Have you considered libsodium as a crypto library ?

@mackoj no, I hadn't heard of that before. Looks especially promising as the README says it even supports iOS. I would be very interested to see a proof of concept Swift package based on this. Even if it's not something NIO ends up using, this could be a nice alternative to something like vapor/crypto that relies on libssl installation.

libsodium is great. However, it is worth bearing in mind that it has a reduced feature set that mean that for a number of users it is unable to support their needs.

In general, if users are building a system that requires custom cryptographic infrastructure, my strong recommendation is to just pick up libsodium and use whatever it provides for that purpose. However, as a general-purpose cryptographic library it is just too restricted.

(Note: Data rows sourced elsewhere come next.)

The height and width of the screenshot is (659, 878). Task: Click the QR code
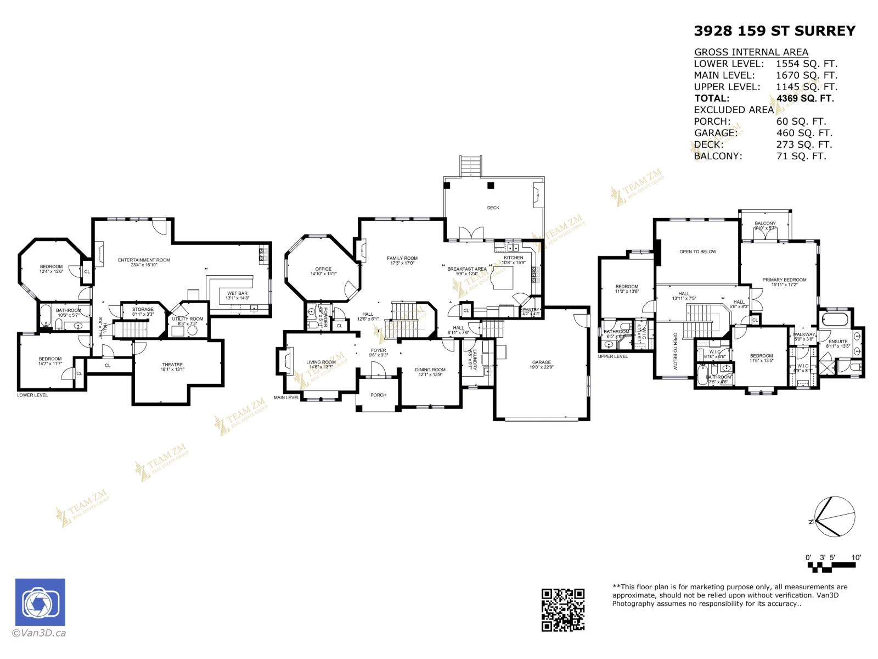[563, 610]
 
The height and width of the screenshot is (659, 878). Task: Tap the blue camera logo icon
[40, 602]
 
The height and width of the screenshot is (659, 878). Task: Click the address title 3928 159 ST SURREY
[774, 31]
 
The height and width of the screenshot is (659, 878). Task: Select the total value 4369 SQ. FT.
[805, 98]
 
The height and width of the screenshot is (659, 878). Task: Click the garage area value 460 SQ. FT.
[804, 133]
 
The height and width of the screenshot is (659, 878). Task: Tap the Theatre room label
[172, 365]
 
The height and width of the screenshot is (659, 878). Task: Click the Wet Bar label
[237, 293]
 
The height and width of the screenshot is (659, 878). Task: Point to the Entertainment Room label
[144, 260]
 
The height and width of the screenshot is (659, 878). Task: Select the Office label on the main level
[323, 269]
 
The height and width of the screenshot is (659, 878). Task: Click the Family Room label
[402, 258]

For example, libsodium provides the following symmetric cipher constructions:

  • AES256-GCM
  • ChaCha20 (including XChaCha and IETF variants, both separately and combined with Poly1305 as an AEAD construction)
  • Salsa20 (including XSalsa, not available as an AEAD construction)

That's it. No AES128, no AES modes other than GCM. For signatures, it provides Ed25519. For cryptographic hashing it provides BLAKE2b, SHA256, and SHA512: that's it.

In general, if you don't have a specific scheme you have to interop with, libsodium provides great constructions. Sadly it just can't be a solution to a lot of problems.